A retrospective study from Naito et al. examining the morphology and vascular defects associated with BAV showed that there was a significantly higher incidence of coronary anomalies in bicuspid valves compared to tricuspid aortic valves, with incidence rates of 7 and 3, respectively. This same study also showed that the more common ACA involved the ARCA. Looking at the secondary end point, patients with ACA and BAV who had received aortic valve replacement tended to have higher postoperative cardiac comorbidity, which required repeat surgery and/or coronary angiography.12 Although the reason behind this was unclear, it may be due to coronary artery hypoplasia or to the intramural location of the anomalous artery, both of which may increase surgical risk during aortic valve replacement.13
Initial workup for BAV stenosis starts with a 2D TTE and Doppler waveforms.14 All patients require a left heart catheterization to evaluate the epicardial arteries for anomalies and atherosclerotic coronary artery disease. Although medical therapy can reduce symptoms of aortic stenosis, these patients require definitive surgery to replace the aortic valve and, in some cases, repair or bypass the affected coronary artery.14 Age, anticoagulation preference, comorbidities, and underlying coronary artery anatomy all play a role in careful perioperative planning. The decision to implant a bioprosthetic versus mechanical aortic valve depends on shared decision making between the patient and physician(s) after weighing the risks and benefits of both options.15 Patients with underlying coronary artery defects that warrant cardiac surgery will require cautious outpatient monitoring with an experienced heart team. Further studies are needed to assess the long-term outcomes of these individuals.

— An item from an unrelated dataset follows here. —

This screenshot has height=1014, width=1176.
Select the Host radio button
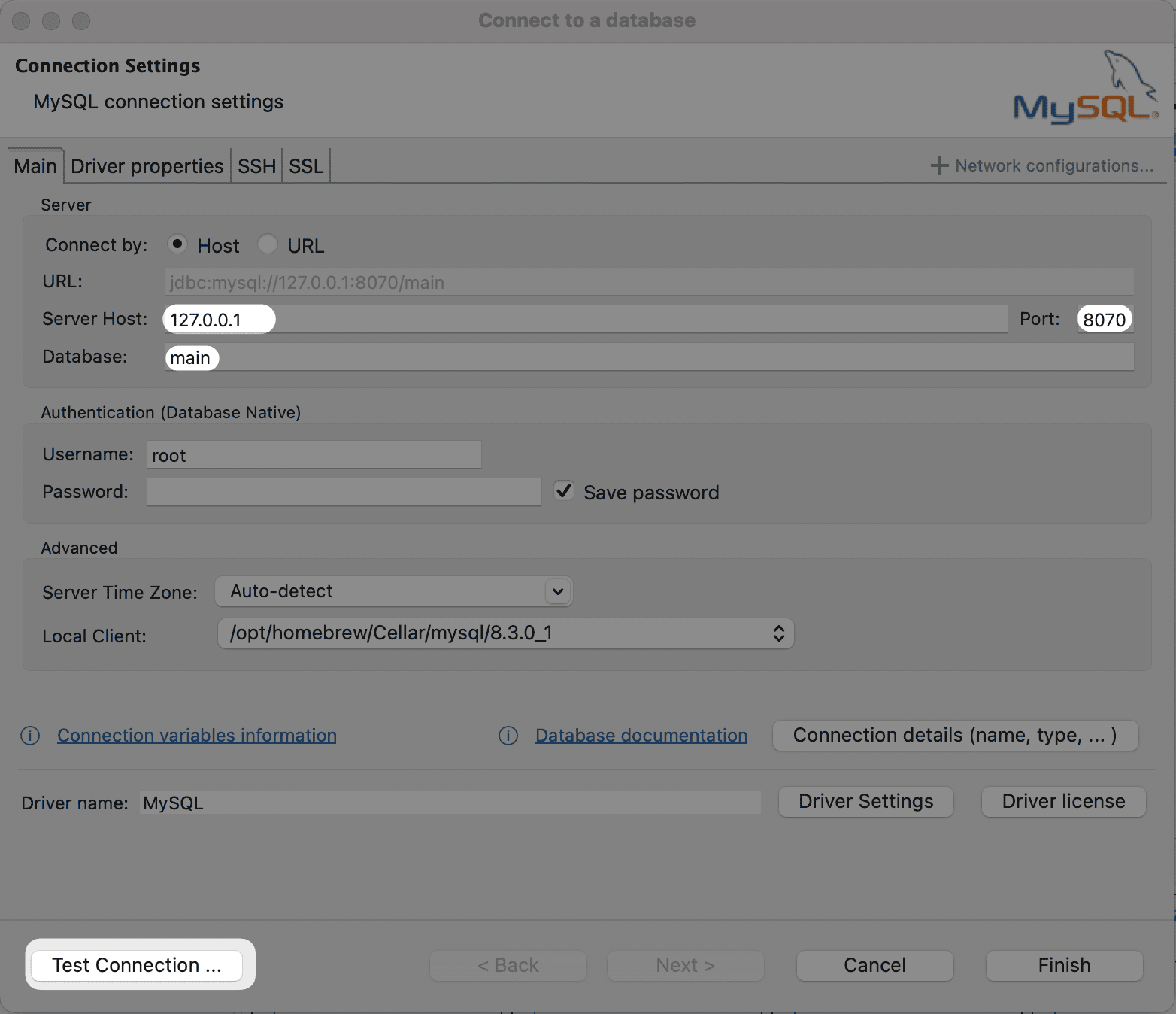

Our patient was urgently referred to cardiac surgery. After shared decision making with careful assessment of risks and benefits, our patient opted for a tissue valve because he did not want long-term anticoagulation. He underwent successful replacement of his native valve. The course of his ARCA was examined intraoperatively and noted to be benign, so it was left alone. He did well postoperatively and was discharged with close follow-up.